Many of those original basses other than the Hofner, were of poor quality and bass guitars generally had a bad name. Leo Fender came along, and the Precision was marketed as the ‘Pro’ bass guitar.
Ibanez with this model has gone down the short scale route, and for what the guitar is designed for, it is the right decision.
Short scale basses are more player-friendly. Shorter necks which allow easier playability for players with smaller hands, lighter in weight, they are a great idea for learners and experienced players alike.
The body of this bass is smaller than what might be considered usual, but it is still a full-size guitar.
It is made from Mahogany with a maple top. The body is finished off with Walnut urethane coating making it a very attractive instrument. The neck is maple and is bolt-on. The fingerboard is Rosewood and has dotted inlays and has 22 frets.
The body has rounded edges which make it comfortable to hold and play with a bevel in the top corner where your arm rests.
It is a good design with the best bits borrowed from our other instruments.
Perhaps the most important consideration for some will be the weight. The guitar weighs in at just nine pounds which is amazingly light.
The Ibanez GSR 200 4 string bass’s basic hardware is simple and effective and adds to the styling of the bass.
The bridge and tailpiece and the machine heads are all finished in black and are of Ibanez design. Purely functional they do there job with the minimum of fuss, and the bass holds its tuning well.

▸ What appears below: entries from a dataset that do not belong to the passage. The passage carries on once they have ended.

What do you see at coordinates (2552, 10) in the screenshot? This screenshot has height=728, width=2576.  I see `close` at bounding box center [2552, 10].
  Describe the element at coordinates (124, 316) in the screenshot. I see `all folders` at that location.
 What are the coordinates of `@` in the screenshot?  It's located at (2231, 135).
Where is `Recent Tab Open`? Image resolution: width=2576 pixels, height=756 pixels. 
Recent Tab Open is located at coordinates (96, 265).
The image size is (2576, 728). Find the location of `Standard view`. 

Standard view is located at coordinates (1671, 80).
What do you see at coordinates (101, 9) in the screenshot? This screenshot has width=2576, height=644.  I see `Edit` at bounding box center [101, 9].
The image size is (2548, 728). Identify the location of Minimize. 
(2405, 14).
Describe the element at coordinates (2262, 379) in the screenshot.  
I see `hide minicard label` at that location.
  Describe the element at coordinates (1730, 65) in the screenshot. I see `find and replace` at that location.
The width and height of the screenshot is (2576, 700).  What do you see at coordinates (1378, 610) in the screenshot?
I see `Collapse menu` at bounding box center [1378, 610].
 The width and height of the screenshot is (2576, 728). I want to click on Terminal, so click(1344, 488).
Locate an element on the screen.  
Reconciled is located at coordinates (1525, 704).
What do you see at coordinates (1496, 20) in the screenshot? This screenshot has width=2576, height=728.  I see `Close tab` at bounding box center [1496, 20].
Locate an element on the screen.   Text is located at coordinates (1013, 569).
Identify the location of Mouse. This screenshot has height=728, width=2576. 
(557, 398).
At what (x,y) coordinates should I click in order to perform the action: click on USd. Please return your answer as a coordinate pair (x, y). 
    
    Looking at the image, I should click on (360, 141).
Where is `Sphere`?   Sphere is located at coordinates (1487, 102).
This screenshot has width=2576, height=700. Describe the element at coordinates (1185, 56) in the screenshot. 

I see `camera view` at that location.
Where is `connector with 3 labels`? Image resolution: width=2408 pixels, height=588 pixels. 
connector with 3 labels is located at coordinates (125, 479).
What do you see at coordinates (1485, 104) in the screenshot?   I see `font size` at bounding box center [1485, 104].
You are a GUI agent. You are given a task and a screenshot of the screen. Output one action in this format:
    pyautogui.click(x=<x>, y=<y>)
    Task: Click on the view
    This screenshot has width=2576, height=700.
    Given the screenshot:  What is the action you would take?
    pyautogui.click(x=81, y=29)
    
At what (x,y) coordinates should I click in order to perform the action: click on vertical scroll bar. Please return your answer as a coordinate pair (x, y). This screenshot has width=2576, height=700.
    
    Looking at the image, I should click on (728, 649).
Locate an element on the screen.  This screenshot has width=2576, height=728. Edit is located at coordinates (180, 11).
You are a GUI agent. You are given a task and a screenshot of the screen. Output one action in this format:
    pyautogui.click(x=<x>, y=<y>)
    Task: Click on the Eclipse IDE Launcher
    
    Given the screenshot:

The controls are similarly onboard to do a job. Volume controls for each of the two pickups, and EQ and tone controls. They are not elaborate but produce some tonal range. Finished in the same color as the hardware.
Two pickups produce the sound. A Precision style single coil placed centrally and a Jazz style single coil placed at the bridge end. Pickups are by Powersound. Both are active and therefore require a 9v battery power supply which is supplied.
Active Bass Boost
Onboard is a PHAT-11 boost for the bottom end. Short scale basses are rather notorious for losing out at the bottom end at times, and this adds just a little bit.
It is a bass guitar that has been manufactured for a certain market, and it addresses a lot of the issues that players in that market experience.
It weighs a fraction of the weight of some bass guitars and with its short scale neck is easy to play.
But, short scale basses are for beginners…
If we address this last issue briefly. Some have the idea that short scale basses are for beginners and novices only and once you can play you must use a long scale but don’t tell Jack Bruce or Andy Fraser that.
Some say if you have small hands, then you must use a short scale, but that logic is defeated by one of the worlds best bass players, Mohini Dey. She is a 22-year-old girl from India who plays a bass almost as big as her, and she races around the fingerboard in a blur.
It is just about you and what you are comfortable with. It will be helpful to a learner to have a short scale, but there is nothing wrong with staying with that scale as they improve.
Likewise, if you are comfortable with a bass that weighs very little, then that is also ok.
If you are looking for a short scale bass that is lightweight, then this Ibanez GSR200 is a must to look at and try.
It will never quite achieve the thundering tones…
There are some differences sound wise; however, and small size basses will never quite achieve the thundering tones of its larger cousins, but some don’t need that.
The main difference is that there is less tension in short scale bass strings which does produce a different sound.
But, do you want to know a secret…
Short scale basses often have a fatter sound due to this lack of string tension and the sound options are often wider. You might not get those deep notes that shake the plates off the walls but the sound of a short scale bass is wider and the harmonics more pronounced.
Our in-house bass player loves his pre-CBS Precision but often remarks he wished he’d kept his Gibson EB3 short scale as it was a better studio bass guitar.
The Ibanez GS200 has this short scale pedigree, and even though Ibanez produce what some might refer to as some ‘seriously good’ bass guitars, the GS200 must rank very highly in its list of value for money instruments.